_To be done_:
a – In the profile of Walter Dixon below, how many songs did his mental repertoire grow to?
b – List every Rochester dining spot that the profile of Walter Dixon names as a place where he played.

But Walter’s favorite career was as a piano soloist.  Although his musical training was largely informal and sporadic, his innate mastery and his natural facility for memorization gave him an uncanny ability to play, perfectly, any music he heard.  His mental repertoire grew to over 1,400 songs individually styled and arranged.

Songs, Walter insisted, are associated with episodes in a person’s life; a first date, a first love, a special star-filled evening.  Of today’s romantic music Walter said, “There’s no subtlety anymore.  The mystery of the female has been totally lost.”  He made a point of saying, “music is a force-field all by itself.  It touches people where nothing else does.”  He added, “I play the room and when the crowd grows silent, it’s the most incredible feeling in the world.”

As one of his admirers put it, “When Walter sat down at the piano people knew he was gonna’ knock their socks off…and he did.  “A killer romantic he was.” Said another.

Circa 1950

For nearly fifty years Rochesterians enjoyed listening to Walter’s music. He played at such favorite dining spots as the Town and Country, Maplewood Inn, Rio Bamba, Rochester Yacht Club, Top of the Plaza, the Water Street Grille and many private parties. 

Walter Dixon at Water Street Grill 1997

Nationally, he was tapped by NBC to play piano background for their “Mr. District Attorney” TV program.  He also played at a number of clubs across the country often finding in his audience such notables as Monty Wolley, Sol Hurock, George Shearing, Charles Laughton, Charles Boyer Kay Windsor and Parker Fenley.  On one occasion he played a few Swedish folk songs for a Swedish countess which, Walter said, “moved her deeply.”

A true Renaissance Man, Walter could, and did, do it all.  He had an unerring eye for visual layout.  He was a genuine wordsmith with a commanding vocal gift.  He wrote wonderful words and, most powerfully, spoke those words; earning him the humorous epithets “Thunder-throat” and “Words-wonder-throat,” or just plain “Words.” 

Walter was a real charmer.  Always the consummate gentleman in his manners, tastes and habits, he was kind, intelligent, learned, witty and inquisitive. “He was a conversationalist extraordinaire. Whatever the conversation, Walter gave it dimension.”

_Material_:
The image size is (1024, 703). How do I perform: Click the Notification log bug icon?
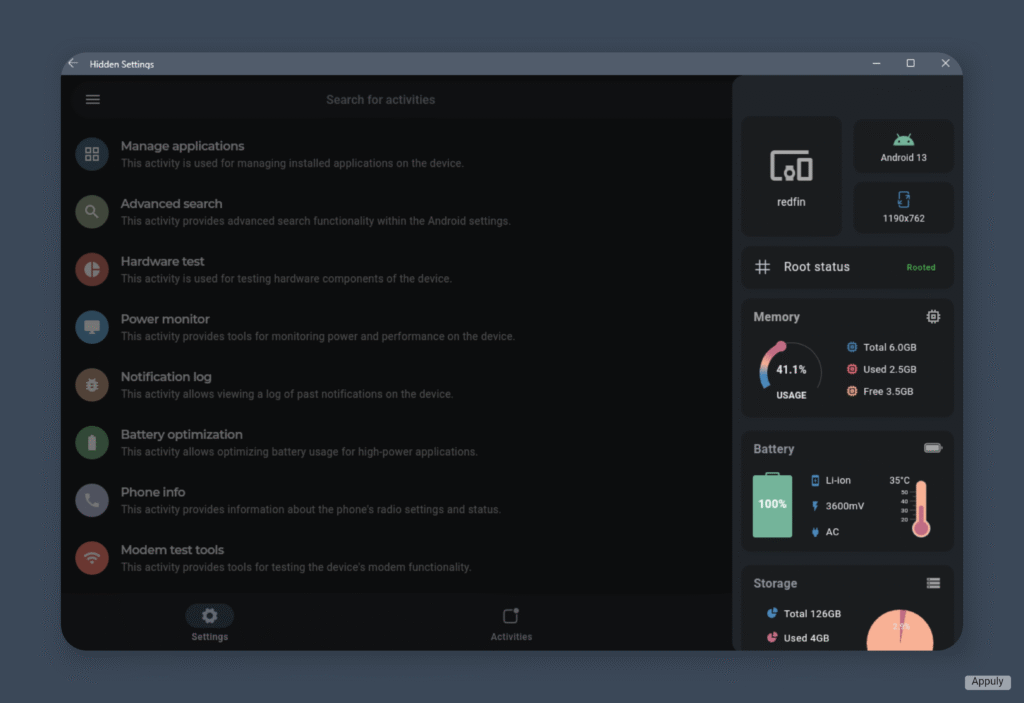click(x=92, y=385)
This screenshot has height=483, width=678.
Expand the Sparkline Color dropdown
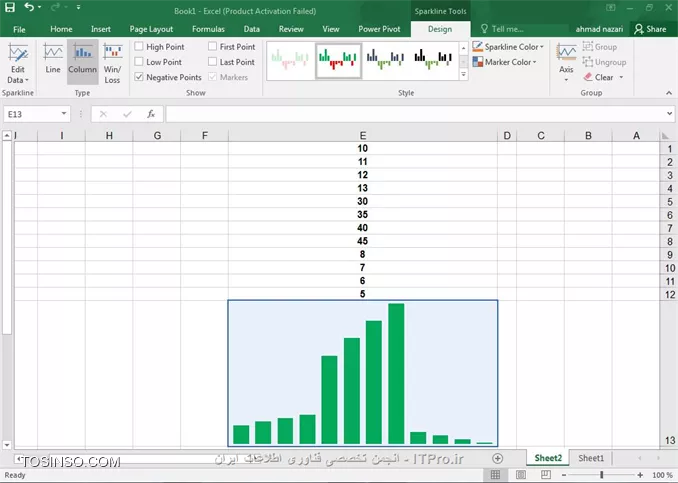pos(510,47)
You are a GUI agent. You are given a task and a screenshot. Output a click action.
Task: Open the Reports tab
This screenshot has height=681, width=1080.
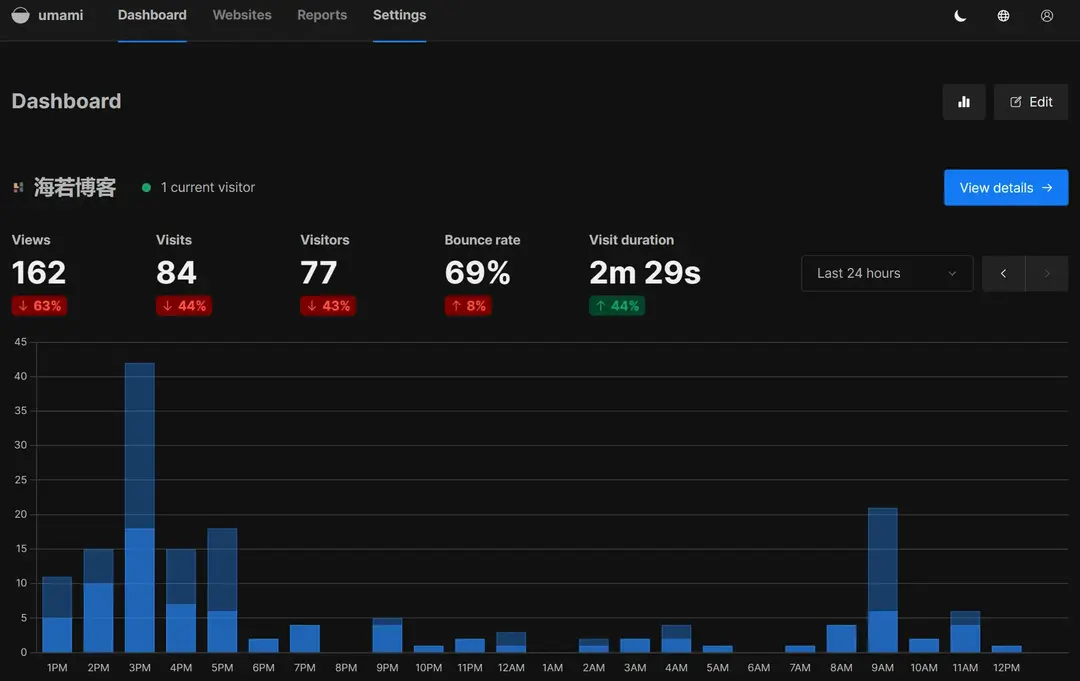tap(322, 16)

_Expected answers_:
a – Over 1,400 songs.

b – Town and Country, Maplewood Inn, Rio Bamba, Rochester Yacht Club, Top of the Plaza, Water Street Grille